### EXERCISE PROMPT
Format every line of the records below as a Markdown table with two columns, Num and Line, numbering the rows and omitting blank lines.

·····

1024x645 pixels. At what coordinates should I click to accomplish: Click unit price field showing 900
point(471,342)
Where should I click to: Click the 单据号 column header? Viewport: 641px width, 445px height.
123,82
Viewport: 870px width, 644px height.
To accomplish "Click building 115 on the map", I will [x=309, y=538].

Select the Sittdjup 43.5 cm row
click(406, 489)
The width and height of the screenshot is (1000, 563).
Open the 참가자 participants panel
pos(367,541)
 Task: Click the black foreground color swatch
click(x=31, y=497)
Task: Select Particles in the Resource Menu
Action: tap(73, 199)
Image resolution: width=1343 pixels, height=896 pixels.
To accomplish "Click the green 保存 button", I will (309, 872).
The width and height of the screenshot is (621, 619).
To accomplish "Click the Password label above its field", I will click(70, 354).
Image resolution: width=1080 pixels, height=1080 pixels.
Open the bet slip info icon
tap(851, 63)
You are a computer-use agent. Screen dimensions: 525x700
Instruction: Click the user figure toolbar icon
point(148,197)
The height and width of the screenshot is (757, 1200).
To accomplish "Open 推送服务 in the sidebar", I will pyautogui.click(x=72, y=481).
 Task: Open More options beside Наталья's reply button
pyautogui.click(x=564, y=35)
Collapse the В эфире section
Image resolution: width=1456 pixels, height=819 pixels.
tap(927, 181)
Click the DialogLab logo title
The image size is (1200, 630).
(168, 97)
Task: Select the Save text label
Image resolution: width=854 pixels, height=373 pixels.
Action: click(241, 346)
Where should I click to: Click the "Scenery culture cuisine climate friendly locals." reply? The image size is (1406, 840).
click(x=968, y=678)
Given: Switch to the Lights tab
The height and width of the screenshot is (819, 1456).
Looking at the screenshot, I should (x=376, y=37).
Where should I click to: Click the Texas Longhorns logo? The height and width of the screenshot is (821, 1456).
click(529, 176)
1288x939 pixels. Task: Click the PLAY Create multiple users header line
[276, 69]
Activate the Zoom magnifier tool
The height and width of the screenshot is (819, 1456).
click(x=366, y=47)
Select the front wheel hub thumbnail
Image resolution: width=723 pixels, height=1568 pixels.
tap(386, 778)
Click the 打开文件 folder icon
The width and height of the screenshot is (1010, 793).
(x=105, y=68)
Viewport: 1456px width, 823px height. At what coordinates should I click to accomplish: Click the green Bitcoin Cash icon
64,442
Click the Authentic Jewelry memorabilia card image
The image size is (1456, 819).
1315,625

·····

### SOLUTION FOR THIS TASK
| Num | Line |
|---|---|
| 1 | 1024x645 pixels. At what coordinates should I click to accomplish: Click unit price field showing 900 |
| 2 | point(471,342) |
| 3 | Where should I click to: Click the 单据号 column header? Viewport: 641px width, 445px height. |
| 4 | 123,82 |
| 5 | Viewport: 870px width, 644px height. |
| 6 | To accomplish "Click building 115 on the map", I will [x=309, y=538]. |
| 7 | Select the Sittdjup 43.5 cm row |
| 8 | click(406, 489) |
| 9 | The width and height of the screenshot is (1000, 563). |
| 10 | Open the 참가자 participants panel |
| 11 | pos(367,541) |
| 12 |  Task: Click the black foreground color swatch |
| 13 | click(x=31, y=497) |
| 14 | Task: Select Particles in the Resource Menu |
| 15 | Action: tap(73, 199) |
| 16 | Image resolution: width=1343 pixels, height=896 pixels. |
| 17 | To accomplish "Click the green 保存 button", I will (309, 872). |
| 18 | The width and height of the screenshot is (621, 619). |
| 19 | To accomplish "Click the Password label above its field", I will click(70, 354). |
| 20 | Image resolution: width=1080 pixels, height=1080 pixels. |
| 21 | Open the bet slip info icon |
| 22 | tap(851, 63) |
| 23 | You are a computer-use agent. Screen dimensions: 525x700 |
| 24 | Instruction: Click the user figure toolbar icon |
| 25 | point(148,197) |
| 26 | The height and width of the screenshot is (757, 1200). |
| 27 | To accomplish "Open 推送服务 in the sidebar", I will pyautogui.click(x=72, y=481). |
| 28 |  Task: Open More options beside Наталья's reply button |
| 29 | pyautogui.click(x=564, y=35) |
| 30 | Collapse the В эфире section |
| 31 | Image resolution: width=1456 pixels, height=819 pixels. |
| 32 | tap(927, 181) |
| 33 | Click the DialogLab logo title |
| 34 | The image size is (1200, 630). |
| 35 | (168, 97) |
| 36 | Task: Select the Save text label |
| 37 | Image resolution: width=854 pixels, height=373 pixels. |
| 38 | Action: click(241, 346) |
| 39 | Where should I click to: Click the "Scenery culture cuisine climate friendly locals." reply? The image size is (1406, 840). |
| 40 | click(x=968, y=678) |
| 41 | Given: Switch to the Lights tab |
| 42 | The height and width of the screenshot is (819, 1456). |
| 43 | Looking at the screenshot, I should (x=376, y=37). |
| 44 | Where should I click to: Click the Texas Longhorns logo? The height and width of the screenshot is (821, 1456). |
| 45 | click(529, 176) |
| 46 | 1288x939 pixels. Task: Click the PLAY Create multiple users header line |
| 47 | [276, 69] |
| 48 | Activate the Zoom magnifier tool |
| 49 | The height and width of the screenshot is (819, 1456). |
| 50 | click(x=366, y=47) |
| 51 | Select the front wheel hub thumbnail |
| 52 | Image resolution: width=723 pixels, height=1568 pixels. |
| 53 | tap(386, 778) |
| 54 | Click the 打开文件 folder icon |
| 55 | The width and height of the screenshot is (1010, 793). |
| 56 | (x=105, y=68) |
| 57 | Viewport: 1456px width, 823px height. At what coordinates should I click to accomplish: Click the green Bitcoin Cash icon |
| 58 | 64,442 |
| 59 | Click the Authentic Jewelry memorabilia card image |
| 60 | The image size is (1456, 819). |
| 61 | 1315,625 |